STORED DATA -
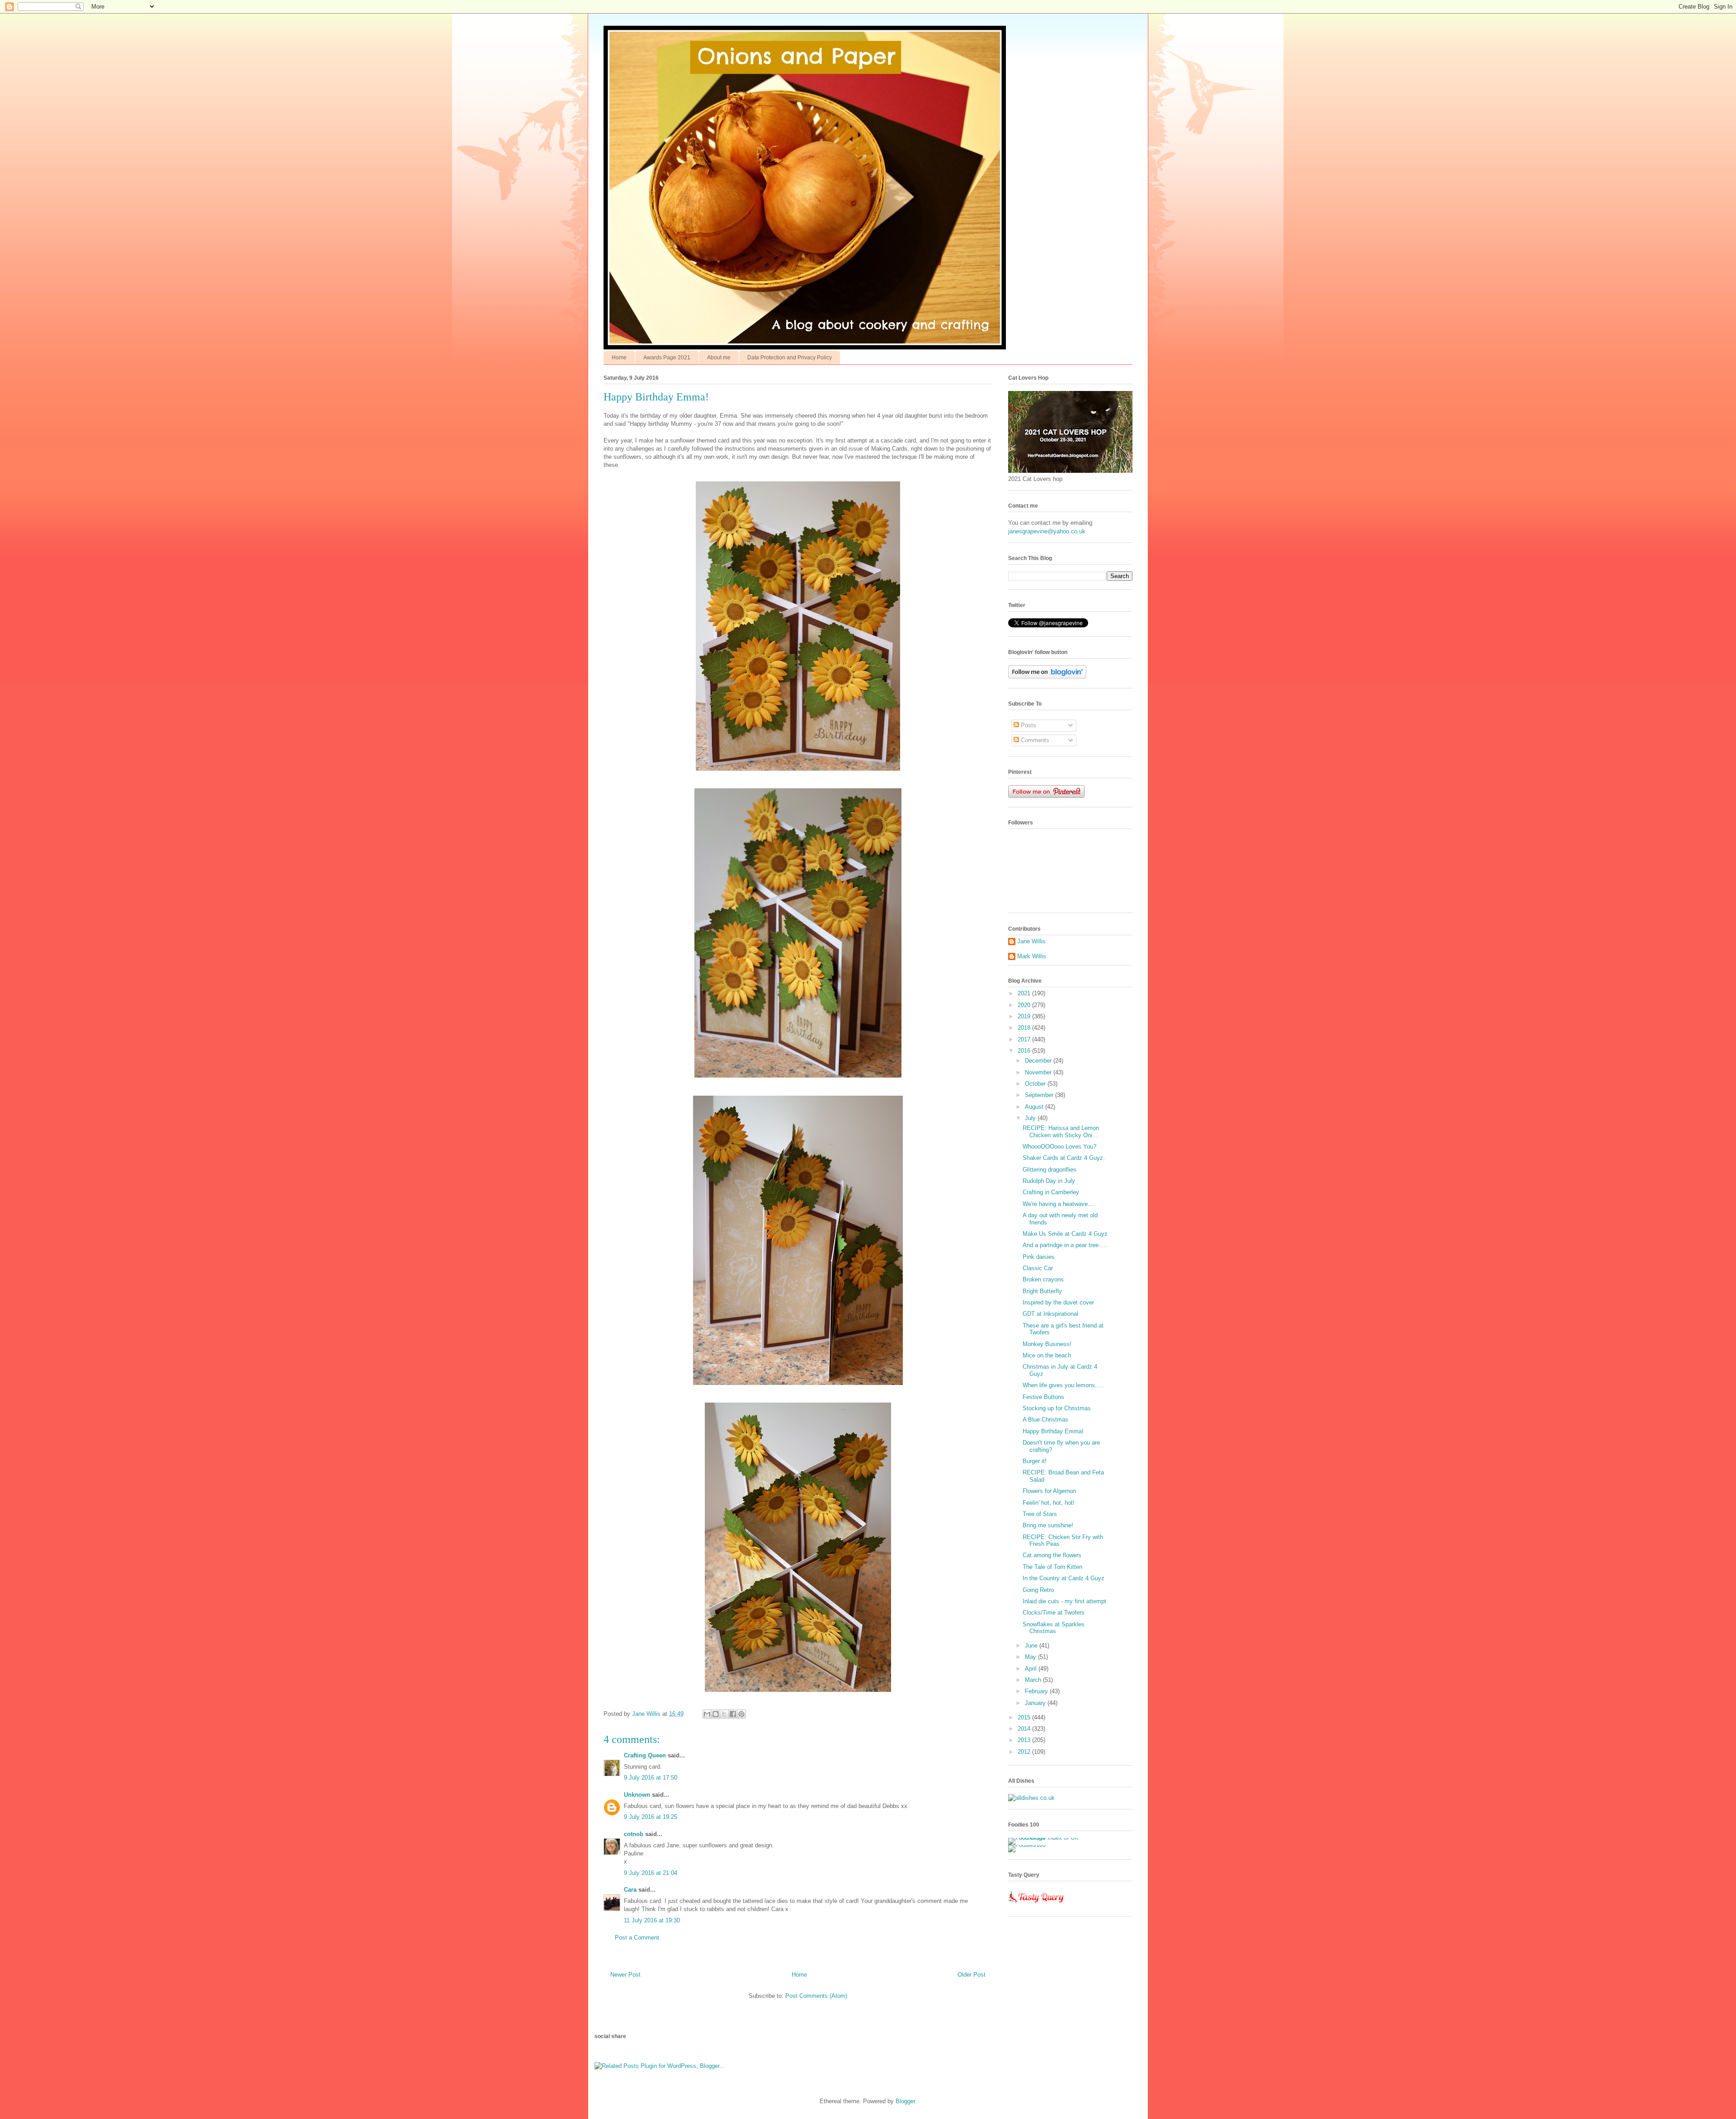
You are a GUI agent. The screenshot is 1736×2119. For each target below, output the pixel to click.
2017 (1025, 1039)
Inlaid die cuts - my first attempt (1064, 1601)
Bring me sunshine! (1048, 1525)
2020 (1025, 1005)
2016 (1025, 1050)
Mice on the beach (1047, 1355)
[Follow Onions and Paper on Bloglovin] (1047, 676)
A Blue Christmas (1045, 1419)
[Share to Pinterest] (741, 1714)
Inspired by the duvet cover (1058, 1302)
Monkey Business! (1047, 1344)
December (1039, 1060)
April (1031, 1668)
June (1032, 1645)
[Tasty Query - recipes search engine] (1036, 1904)
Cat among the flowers (1052, 1555)
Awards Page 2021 (666, 357)
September (1040, 1095)
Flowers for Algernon (1049, 1491)
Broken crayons (1043, 1279)
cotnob (633, 1834)
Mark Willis (1031, 956)
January (1036, 1703)
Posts (1027, 725)
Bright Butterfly (1042, 1291)
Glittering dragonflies (1049, 1169)
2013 (1025, 1740)
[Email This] (707, 1714)
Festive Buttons (1043, 1397)
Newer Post (625, 1974)
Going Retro (1038, 1590)
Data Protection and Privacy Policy (789, 357)
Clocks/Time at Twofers (1054, 1612)
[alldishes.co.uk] (1031, 1797)
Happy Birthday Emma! (1053, 1431)
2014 (1025, 1728)
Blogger (905, 2101)
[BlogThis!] (715, 1714)
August (1035, 1106)
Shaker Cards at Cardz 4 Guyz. (1064, 1157)
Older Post (972, 1974)
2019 (1025, 1016)
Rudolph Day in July (1049, 1180)
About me (719, 357)
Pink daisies (1039, 1256)
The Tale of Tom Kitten (1052, 1566)
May (1031, 1656)
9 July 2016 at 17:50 (650, 1777)
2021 (1025, 993)
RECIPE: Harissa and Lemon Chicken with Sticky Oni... (1061, 1132)
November (1039, 1072)
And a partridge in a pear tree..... (1065, 1245)
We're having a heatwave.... (1059, 1204)
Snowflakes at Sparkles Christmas (1054, 1628)
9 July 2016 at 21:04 (650, 1872)
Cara (630, 1889)
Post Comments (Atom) (816, 1995)
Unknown (637, 1794)
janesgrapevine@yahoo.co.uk (1046, 531)
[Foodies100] (1027, 1844)
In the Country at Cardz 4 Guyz (1063, 1578)
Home (619, 357)
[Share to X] (724, 1714)
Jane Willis (1031, 941)
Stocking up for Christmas (1057, 1408)
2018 (1025, 1027)
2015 (1025, 1717)
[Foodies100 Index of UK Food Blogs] (1045, 1837)
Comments (1034, 740)
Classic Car (1038, 1268)
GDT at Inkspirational (1050, 1313)
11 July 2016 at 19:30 (652, 1920)
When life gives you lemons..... (1063, 1385)
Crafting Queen (645, 1755)
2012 (1025, 1751)
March (1034, 1679)
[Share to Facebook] (732, 1714)
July (1031, 1118)
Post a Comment (637, 1937)
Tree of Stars (1040, 1514)
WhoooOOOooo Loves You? (1059, 1146)
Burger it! (1035, 1461)
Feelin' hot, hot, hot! (1049, 1502)
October (1036, 1083)
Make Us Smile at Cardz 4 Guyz (1065, 1233)
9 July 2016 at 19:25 (650, 1816)
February (1037, 1691)
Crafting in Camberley (1051, 1192)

WHAT NEEDS TO BE DONE - Each line containing "July" belongs in the answer; pick these out of the material and copy them.

THE ANSWER -
Rudolph Day in July (1049, 1180)
9 July 2016 at 17:50 (650, 1777)
9 July 2016 at 21:04 (650, 1872)
11 July 2016 at 19:30 (652, 1920)
July (1031, 1118)
9 July 2016 at 19:25 (650, 1816)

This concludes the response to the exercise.